Extrait du texte:
----------
Outre le fait que l'humain persiste à s'auto-détruire, ce qui, entre parenthèses, contredit  l'anathème aussi récurrent que simpliste des pays du Sud sur la coalition des Blancs pour exploiter les Noirs (d'ailleurs, à propos de la guerre d'Ukraine, ne les entend-on pas estimer que c'est entre Occidentaux, que cela ne les concerne pas ?), nous devons reconnaître que les bipèdes ont entraîné, sans scrupule aucun, nos animaux domestiqués dans ce délire mortifère. 

Si la réquisition des équidés marque particulièrement les esprits, n'oublions pas les chiens pour la recherche des blessés, les messages, la chasse aux rats, la garde puisque eux seuls pouvaient prévenir qu'à 100 mètres, de nuit, des ennemis approchaient en rampant (300 m. pour les meilleurs flairs), les pigeons voyageurs, les moutons envoyés paître pour déminer des zones dangereuses. 
Nous avons été particulièrement sensibles au sort des chevaux, plus partiellement à celui des traits demi-lourds ou lourds, mais tous, demi-sang, pur-sang, postier... ont servi à transporter les troupes, la roulante, le ravitaillement, les munitions, l'artillerie légère, sans compter, et ce n'est pas accessoire, qu'ils ont contribué au moral des soldats du fait de l'affection pour les équidés (3,4 millions de paysans mobilisés). Honorer nos morts certes (parmi lesquels 0,55 millions de paysans) mais a-t-on voulu des monuments pour exprimer la reconnaissance due aux animaux embarqués dans l'horreur ?
----------
Exercices proposés:
**A.** Reproduisez le passage du texte sur les animaux entraînés dans la guerre en commençant aux mots « Outre le fait » et en vous arrêtant après « des zones dangereuses. ».
**B.** Résumez en deux phrases le texte sur les animaux entraînés dans la guerre.

Documents de référence:
----------
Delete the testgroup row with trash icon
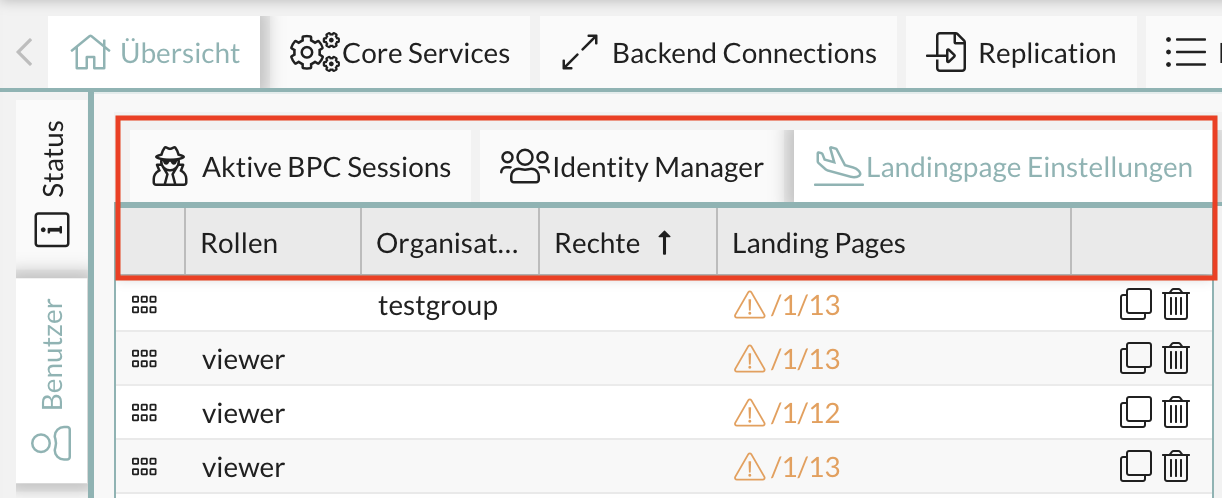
----------
Les réponses:
**A.**
Outre le fait que l'humain persiste à s'auto-détruire, ce qui, entre parenthèses, contredit  l'anathème aussi récurrent que simpliste des pays du Sud sur la coalition des Blancs pour exploiter les Noirs (d'ailleurs, à propos de la guerre d'Ukraine, ne les entend-on pas estimer que c'est entre Occidentaux, que cela ne les concerne pas ?), nous devons reconnaître que les bipèdes ont entraîné, sans scrupule aucun, nos animaux domestiqués dans ce délire mortifère. 

Si la réquisition des équidés marque particulièrement les esprits, n'oublions pas les chiens pour la recherche des blessés, les messages, la chasse aux rats, la garde puisque eux seuls pouvaient prévenir qu'à 100 mètres, de nuit, des ennemis approchaient en rampant (300 m. pour les meilleurs flairs), les pigeons voyageurs, les moutons envoyés paître pour déminer des zones dangereuses.

**B.** Le texte affirme que les humains ont entraîné sans scrupule leurs animaux domestiqués dans leur délire mortifère : outre les équidés réquisitionnés, il y avait aussi les chiens, les pigeons voyageurs et les moutons employés à diverses tâches. Il souligne que les chevaux de toutes sortes ont servi à transporter les troupes, le ravitaillement, les munitions et l'artillerie légère tout en soutenant le moral des soldats, puis il se demande si l'on a voulu des monuments pour exprimer la reconnaissance due à ces animaux.